To introduce students to the problems arising from concurrency in databases, and how they are solved; • To introduce students to the problems arising from the integration of heterogeneous sources of information and the use of semi-structured data; • To introduce students to non-relational databases; • To introduce students to techniques for analyzing large amounts of data.
At the conclusion of this module students should be able to
A identify and apply the principles underpinning transaction management within DBMS;
B demonstrate an understanding of advanced SQL topics;
C illustrate the issues related to Web technologies and DBMS and XML as a semi-structured data representation formalism;
D identify the principles underlying object relational models;
E state the main concepts in data warehousing and data mining.

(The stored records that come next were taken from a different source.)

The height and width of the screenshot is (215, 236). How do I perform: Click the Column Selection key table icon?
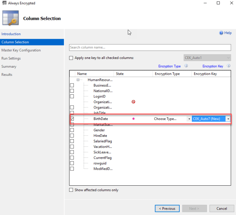click(x=10, y=19)
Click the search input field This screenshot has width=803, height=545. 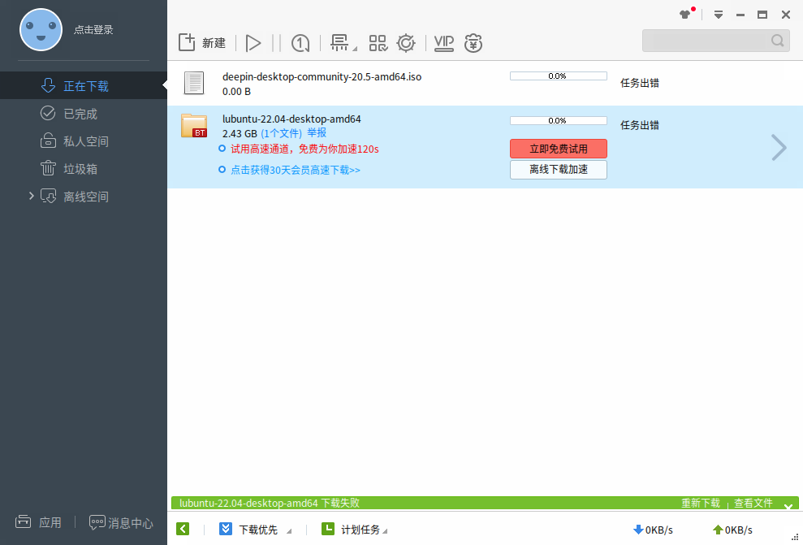coord(706,40)
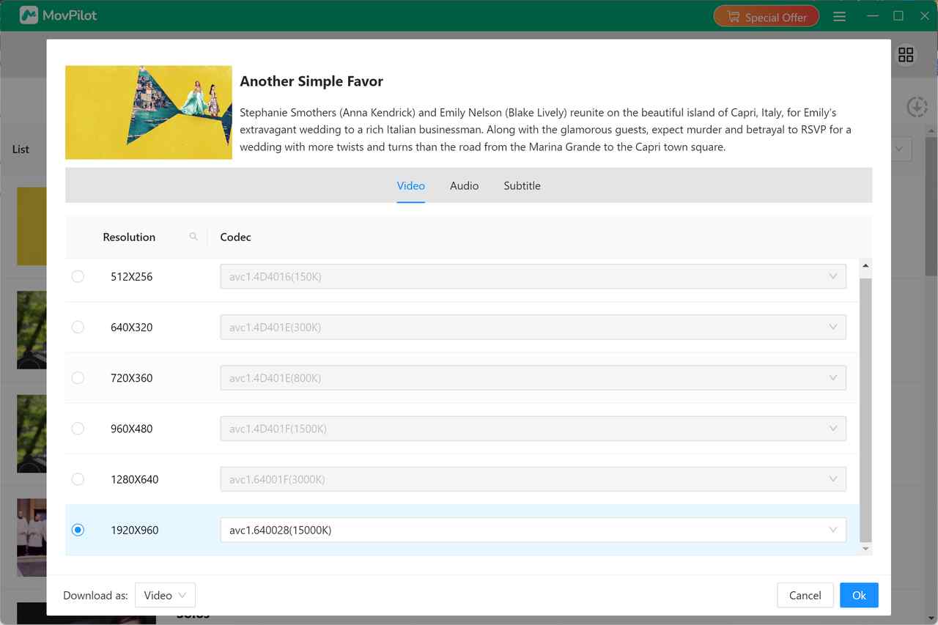This screenshot has width=938, height=625.
Task: Choose the 1280X640 resolution option
Action: point(78,478)
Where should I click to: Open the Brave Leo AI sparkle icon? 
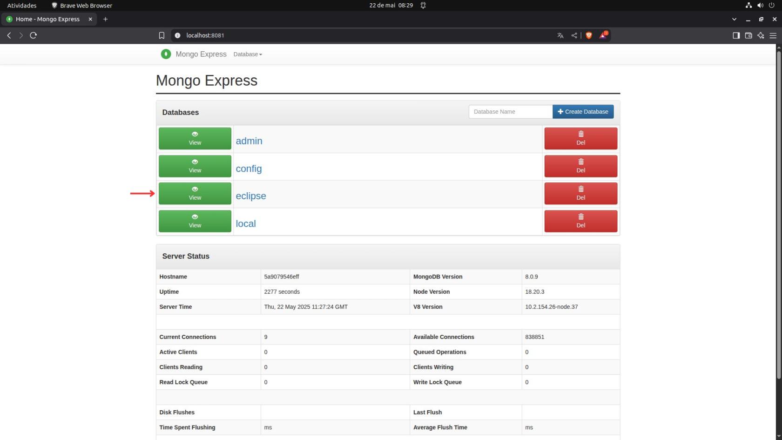coord(761,35)
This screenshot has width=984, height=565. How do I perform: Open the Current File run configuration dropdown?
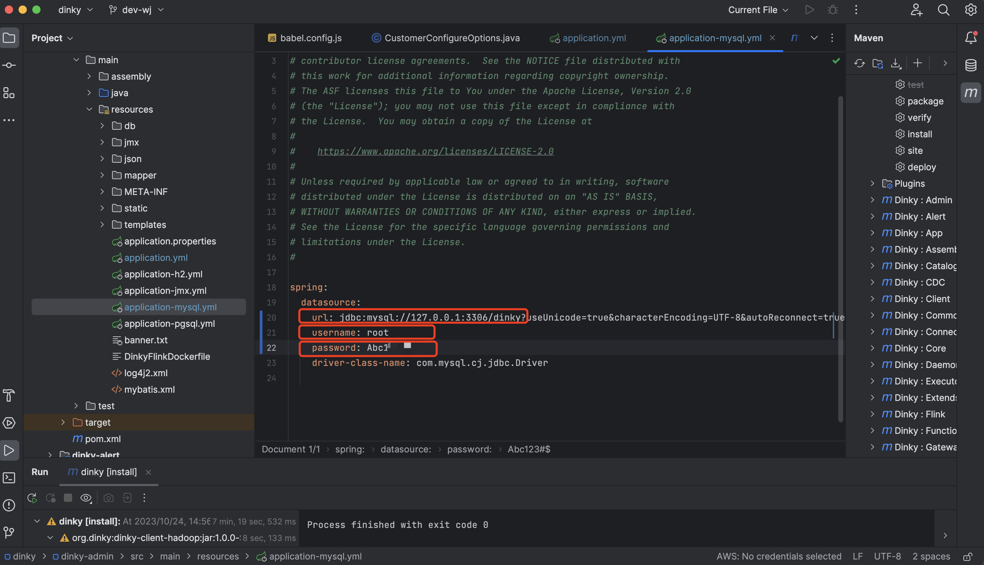point(758,10)
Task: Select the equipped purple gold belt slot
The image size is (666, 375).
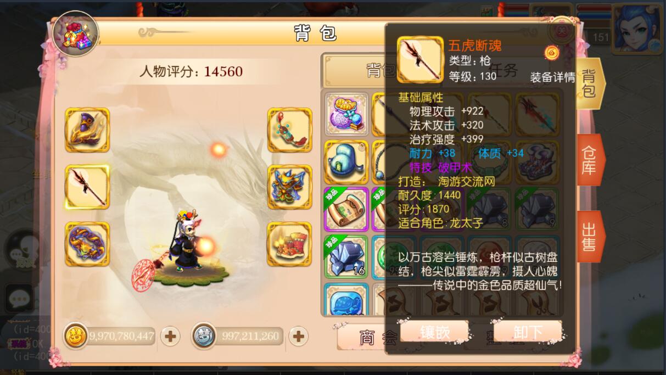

The teaching philosophy of the module follows very much the philosophy of Syntegrative Education. This has meant that the teaching delivery pattern, which follows more intensive block teaching, allows more meaningful contribution from industry partners. This philosophy is carried through also in terms of assessment, with reduction on the use of exams and increase in coursework, especially problem-based assessments that are project focused. The delivery pattern provides space in the semester for students to concentrate on completing the assessments. Students will be expected to attend eight formal lectures, seminars as well as labs. In addition, students will be expected to devote time for unsupervised reflection and consideration of lecture material and background reading.